Should I consume more calories to gain bigger arms, but how much is too much? I know I keep coming around to calorie intake, but I just want to obtain the greatest results possible. Also, I am 19 and weigh 159lbs, and have somehow managed to maintain this weight despite the training. Could this mean that I am not gaining muscle?
I am moving to phase 3 and was hoping you could offer some suggestions on ways I can add calories to get to the 2800 you suggest for phase 3. I am moving to maintenance doses of creatine so I am losing 400 cals from the sugar I have been adding to the solution. I need to add 900 cals daily. Would 2% milk be an efficient way to add calories. Any help you could offer would be greatly appreciated.
Thanks for answering my question, I greatly appreciate it. I do, however, have another question. Do you believe in taking a protein/recovery shake, or a glass of milk right before bed, or about a half hour to an hour beforehand?
The shake I take has 230 calories, and the milk would have roughly 180 calories, with the way I take it. I've heard that taking a shake before bed is a good way to maintain muscle growth during sleep, is this true?
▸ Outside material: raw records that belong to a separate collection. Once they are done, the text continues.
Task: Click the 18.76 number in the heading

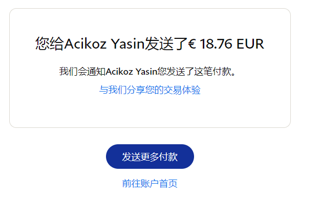Action: pos(216,43)
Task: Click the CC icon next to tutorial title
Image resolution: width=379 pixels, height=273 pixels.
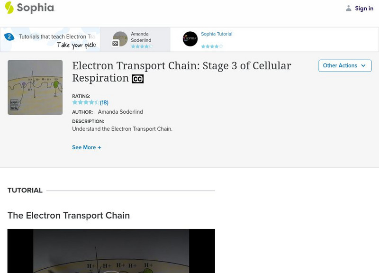Action: (x=137, y=79)
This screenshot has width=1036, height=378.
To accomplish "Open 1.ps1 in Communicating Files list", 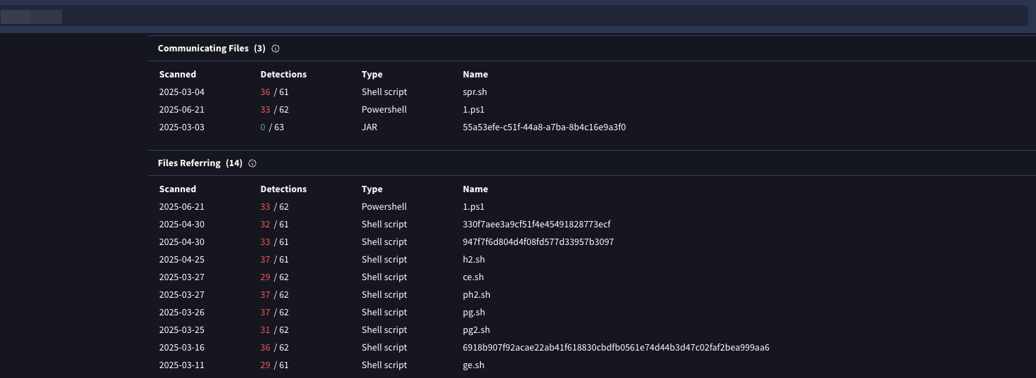I will (x=473, y=110).
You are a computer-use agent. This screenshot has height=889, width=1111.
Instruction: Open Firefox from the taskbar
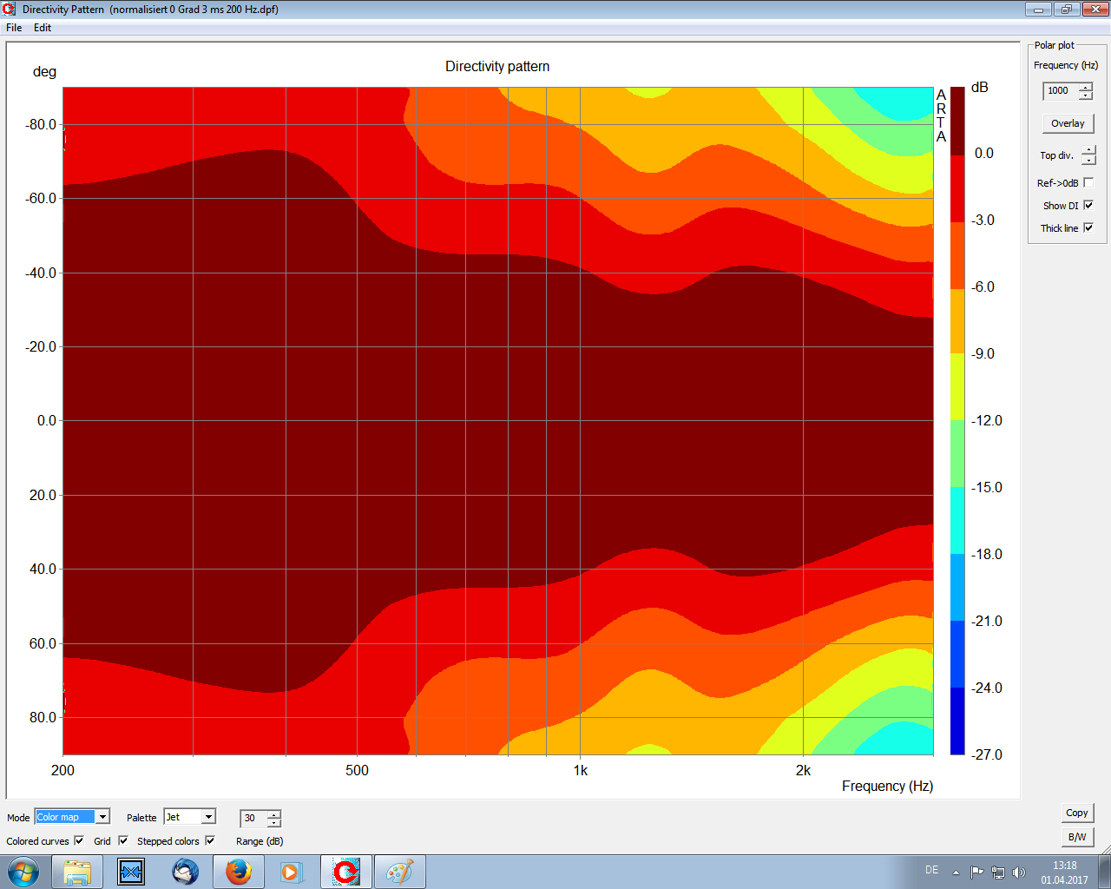[238, 871]

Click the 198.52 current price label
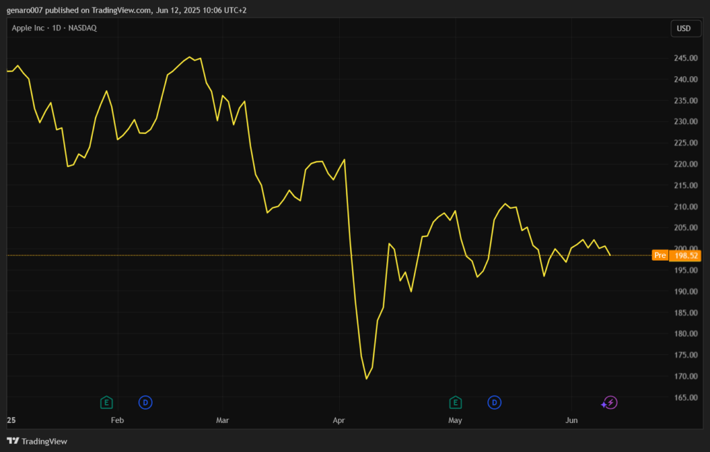[x=686, y=255]

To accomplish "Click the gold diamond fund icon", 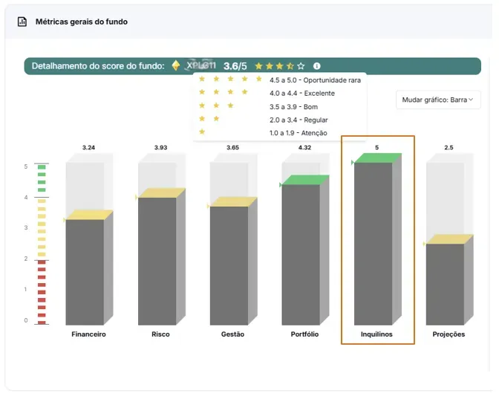I will click(x=176, y=65).
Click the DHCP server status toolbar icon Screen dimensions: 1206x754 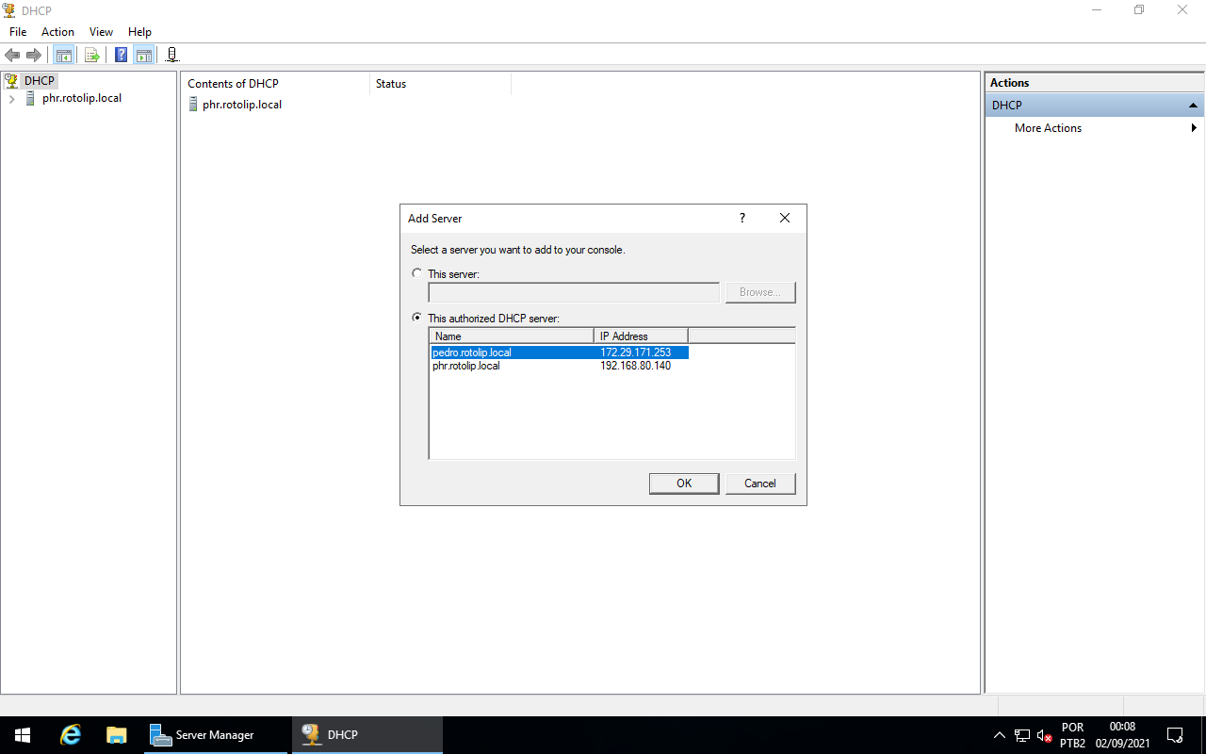tap(171, 54)
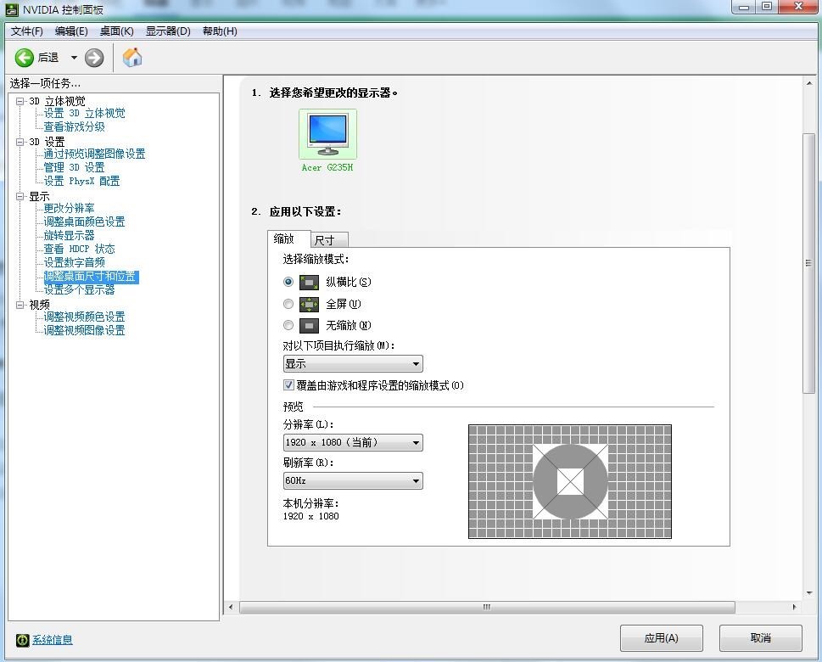Click the 系统信息 icon at bottom left
The width and height of the screenshot is (822, 662).
coord(22,640)
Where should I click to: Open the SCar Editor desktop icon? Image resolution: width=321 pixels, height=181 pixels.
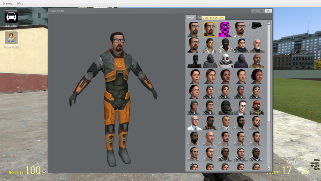tap(11, 18)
Also, I don't like to go to bed hungry; it's uncomfortable, and I always have a fear that I might be losing muscle. Could you help me with this querie.
I have benefited significantly from The New High Intensity Training and am grateful for your excellent scholarship. I especially appreciate your focus on kinesiology and corresponding exercise choices, which prompts the question: Are barbell bench presses a safe and optimal choice for chest development?
Bodybuilders such as Dorian Yates and Bob Cicherillo have recommended against barbell flat bench presses, claiming this exercises poses dangers to the chest and shoulders. Yates comments:
"I don't even include flat benching iny my pec routine, because I think it stresses the front deltoids far too much to be an effective exercise for building the chest. Also, the angle of the flat bench press puts the pec tendons in a vulnerable position. Many torn pecs in bodybuilding have been the result of heavy flat bench presses." ("Overruling the Bench," Flex, August 2005)
Moreover, you note in The New High Intensity Training that "the function of your pectoral muscles is to move your upper arms across your torso." Given this function, wouldn't dumbbell bench presses, pec decks, etc. be more efficacious and safe?
First I want to thank you for a great book of inspiration, it was really what I needed to keep believing!
A few questions:
1. What is your option about alcohol and training/creatin?
2. Would there be any problems applying the new HIT to woman?